Goal of the exercise -> Your answer should be only the lines below from the one with "How do I perform: Click the repost" to the one with "Click the Casual", repeated exactly, ends included.

*** Opening of Task material ***

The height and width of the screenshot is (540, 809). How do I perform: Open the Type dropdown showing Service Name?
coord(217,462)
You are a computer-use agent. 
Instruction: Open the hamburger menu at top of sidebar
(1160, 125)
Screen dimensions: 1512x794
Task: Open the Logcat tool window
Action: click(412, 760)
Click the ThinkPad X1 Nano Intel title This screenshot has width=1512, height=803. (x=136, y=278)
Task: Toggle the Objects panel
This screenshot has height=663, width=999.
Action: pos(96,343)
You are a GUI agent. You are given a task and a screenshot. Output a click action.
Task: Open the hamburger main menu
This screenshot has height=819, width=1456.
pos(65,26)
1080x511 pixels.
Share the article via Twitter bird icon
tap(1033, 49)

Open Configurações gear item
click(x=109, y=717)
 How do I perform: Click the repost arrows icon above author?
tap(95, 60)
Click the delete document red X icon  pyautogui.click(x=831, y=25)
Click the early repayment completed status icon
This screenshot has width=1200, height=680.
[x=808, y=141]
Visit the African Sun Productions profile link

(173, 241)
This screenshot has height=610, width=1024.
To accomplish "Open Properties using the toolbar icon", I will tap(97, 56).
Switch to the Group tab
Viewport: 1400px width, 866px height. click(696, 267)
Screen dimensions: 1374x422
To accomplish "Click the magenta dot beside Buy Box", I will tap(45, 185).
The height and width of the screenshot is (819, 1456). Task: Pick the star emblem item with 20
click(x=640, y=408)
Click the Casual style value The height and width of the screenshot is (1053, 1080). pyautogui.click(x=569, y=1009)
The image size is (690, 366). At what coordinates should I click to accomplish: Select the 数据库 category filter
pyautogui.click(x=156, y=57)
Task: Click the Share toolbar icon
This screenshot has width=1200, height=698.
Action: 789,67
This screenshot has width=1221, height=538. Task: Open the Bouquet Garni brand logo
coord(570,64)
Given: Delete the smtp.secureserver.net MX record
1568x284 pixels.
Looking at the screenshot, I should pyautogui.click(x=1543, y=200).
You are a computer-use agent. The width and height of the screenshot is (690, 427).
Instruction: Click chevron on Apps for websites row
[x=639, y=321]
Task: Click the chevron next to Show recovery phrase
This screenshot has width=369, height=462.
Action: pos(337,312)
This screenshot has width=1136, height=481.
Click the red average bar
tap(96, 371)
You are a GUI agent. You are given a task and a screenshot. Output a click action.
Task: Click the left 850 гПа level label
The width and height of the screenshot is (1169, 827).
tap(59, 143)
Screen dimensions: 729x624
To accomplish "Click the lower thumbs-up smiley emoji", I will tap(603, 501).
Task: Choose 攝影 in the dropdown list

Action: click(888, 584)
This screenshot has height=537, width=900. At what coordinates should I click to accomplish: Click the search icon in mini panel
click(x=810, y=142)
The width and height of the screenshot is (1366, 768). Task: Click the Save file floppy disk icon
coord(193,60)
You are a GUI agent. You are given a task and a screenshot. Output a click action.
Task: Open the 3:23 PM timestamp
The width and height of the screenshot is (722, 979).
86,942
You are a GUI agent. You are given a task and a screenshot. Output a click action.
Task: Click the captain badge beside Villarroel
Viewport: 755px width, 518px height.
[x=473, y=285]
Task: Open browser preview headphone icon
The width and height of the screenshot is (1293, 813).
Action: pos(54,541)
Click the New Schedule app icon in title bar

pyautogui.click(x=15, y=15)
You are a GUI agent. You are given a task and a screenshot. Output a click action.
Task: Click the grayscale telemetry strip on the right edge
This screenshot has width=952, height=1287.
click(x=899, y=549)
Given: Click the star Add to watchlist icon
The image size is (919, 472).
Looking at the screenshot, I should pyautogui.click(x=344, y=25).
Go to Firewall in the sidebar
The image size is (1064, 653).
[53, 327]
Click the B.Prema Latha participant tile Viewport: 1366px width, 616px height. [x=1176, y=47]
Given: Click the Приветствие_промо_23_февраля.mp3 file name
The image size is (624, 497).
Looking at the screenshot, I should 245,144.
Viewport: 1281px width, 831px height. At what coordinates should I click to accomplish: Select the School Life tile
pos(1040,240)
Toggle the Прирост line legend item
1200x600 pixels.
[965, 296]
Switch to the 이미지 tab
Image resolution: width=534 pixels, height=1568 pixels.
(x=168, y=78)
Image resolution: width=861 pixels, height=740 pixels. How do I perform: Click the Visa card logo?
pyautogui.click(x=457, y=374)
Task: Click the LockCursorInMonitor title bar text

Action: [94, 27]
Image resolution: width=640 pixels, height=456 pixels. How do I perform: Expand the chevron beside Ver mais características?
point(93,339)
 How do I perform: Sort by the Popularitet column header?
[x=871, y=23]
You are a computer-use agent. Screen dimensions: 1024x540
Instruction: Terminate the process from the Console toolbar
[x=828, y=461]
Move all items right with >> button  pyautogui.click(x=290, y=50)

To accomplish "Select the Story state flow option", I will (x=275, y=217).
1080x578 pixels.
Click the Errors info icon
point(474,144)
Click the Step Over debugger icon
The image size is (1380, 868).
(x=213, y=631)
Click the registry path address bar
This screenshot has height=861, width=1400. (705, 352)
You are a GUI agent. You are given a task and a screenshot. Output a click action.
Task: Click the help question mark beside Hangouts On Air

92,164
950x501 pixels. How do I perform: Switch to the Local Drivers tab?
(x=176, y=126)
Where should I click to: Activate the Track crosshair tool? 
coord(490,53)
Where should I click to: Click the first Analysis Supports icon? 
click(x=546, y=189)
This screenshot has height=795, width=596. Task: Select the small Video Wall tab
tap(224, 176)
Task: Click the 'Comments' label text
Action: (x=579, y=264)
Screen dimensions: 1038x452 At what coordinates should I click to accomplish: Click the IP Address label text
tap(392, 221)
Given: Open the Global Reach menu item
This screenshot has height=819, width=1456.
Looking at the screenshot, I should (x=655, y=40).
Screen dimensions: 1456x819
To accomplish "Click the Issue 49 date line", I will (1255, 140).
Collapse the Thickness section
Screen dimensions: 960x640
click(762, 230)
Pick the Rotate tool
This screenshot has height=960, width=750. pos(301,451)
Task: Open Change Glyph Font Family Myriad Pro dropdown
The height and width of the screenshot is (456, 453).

*** Close of Task material ***

Solution below ->
 How do I perform: Click the repost arrows icon above author?
tap(95, 60)
Click the delete document red X icon  pyautogui.click(x=831, y=25)
Click the early repayment completed status icon
This screenshot has width=1200, height=680.
[x=808, y=141]
Visit the African Sun Productions profile link

(173, 241)
This screenshot has height=610, width=1024.
To accomplish "Open Properties using the toolbar icon", I will tap(97, 56).
Switch to the Group tab
Viewport: 1400px width, 866px height. click(696, 267)
Screen dimensions: 1374x422
To accomplish "Click the magenta dot beside Buy Box", I will tap(45, 185).
The height and width of the screenshot is (819, 1456). Task: Pick the star emblem item with 20
click(x=640, y=408)
Click the Casual style value The height and width of the screenshot is (1053, 1080). pyautogui.click(x=569, y=1009)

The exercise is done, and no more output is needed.